Provided further that no allowance shall be granted to an officer under the rule making control of the Secretary of State in Council without his sanction.'

6. All the provisions mentioned above therefore lead me to the conclusion that a person cannot claim pension as of right and in any case the right to recover pension is not actionable. On this ground alone in my opinion the petition is liable to be rejected. Apart from it, the copies of the orders fixing the petitioner's pay at a particular amount have not been filed in this case. Without looking into those orders it is not possible to know as to why his pay has been fixed for purposes of pension at a particular amount, and if any mistake has been committed in fixing that amount.

Annexure C which the petitioner wants to get quashed is only a letter addressed to the petitioner by the Deputy Accountant General. Even if that letter is quashed the petitioner gets nothing until the orders on the basis of which that letter has been issued are quashed. The third hurdle in the way of the petitioner is that the final pension payment order has not yet been issued and only anticipatory pension orders have been issued. It is not known as to what would be the position after the final pension payment orders have been issued. I am of the opinion that in a matter like this the proper remedy of the petitioner is to have recourse to departmental remedies, and that a writ petition is misconceived.

It would also be seen that the petitioner had originally moved a writ petition (No. 3183 of 1957) in this court. The prayer in that petition was for the issue of a writ of mandamus commanding the State of U. P., the Inspector General of Prisons and the Accountant General, U. P. to decide the question of the amount of pension of the petitioner at once according to law and also the question of balance of salary for the period of leave taken by the petitioner before his retirement and also the question of increments which were not given to him. There was also a prayer for a writ of mandamus directing the respondents to pay the pension due to the petitioner. That petition came up for hearing on 14-11-1958 and it was not pressed by the learned counsel for the petitioner on the ground that it had become infructuous and was consequently dismissed.
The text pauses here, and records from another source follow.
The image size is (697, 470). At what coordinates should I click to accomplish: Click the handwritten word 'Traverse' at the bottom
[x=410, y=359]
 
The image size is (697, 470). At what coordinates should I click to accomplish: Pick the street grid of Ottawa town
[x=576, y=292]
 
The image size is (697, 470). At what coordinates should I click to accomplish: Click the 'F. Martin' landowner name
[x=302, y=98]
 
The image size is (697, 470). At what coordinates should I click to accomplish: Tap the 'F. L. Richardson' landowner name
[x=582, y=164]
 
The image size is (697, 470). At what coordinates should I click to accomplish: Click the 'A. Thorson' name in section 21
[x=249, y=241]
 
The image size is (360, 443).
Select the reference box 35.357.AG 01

Learned counsel has stated before me to day that in as much as the letter dated 26-9-1958 had been sent to the petitioner and papers have been sent for the final pension payment order and an anticipatory pension has been fixed, that writ petition was not pressed and was consequently got dismissed. In my opinion under those circumstances the second petition would not lie and the petition is liable to be rejected on this ground also. The petitioner could have got the earlier writ petition No. 3183 of 1957 amended if he thought that the reliefs he had claimed were not wide enough to cover the situation arising because of the letter dated 26-9-1958 having been sent to him. Having considered all these matters I am of the opinion that the petition is misconceived and is liable to be rejected It is accordingly rejected.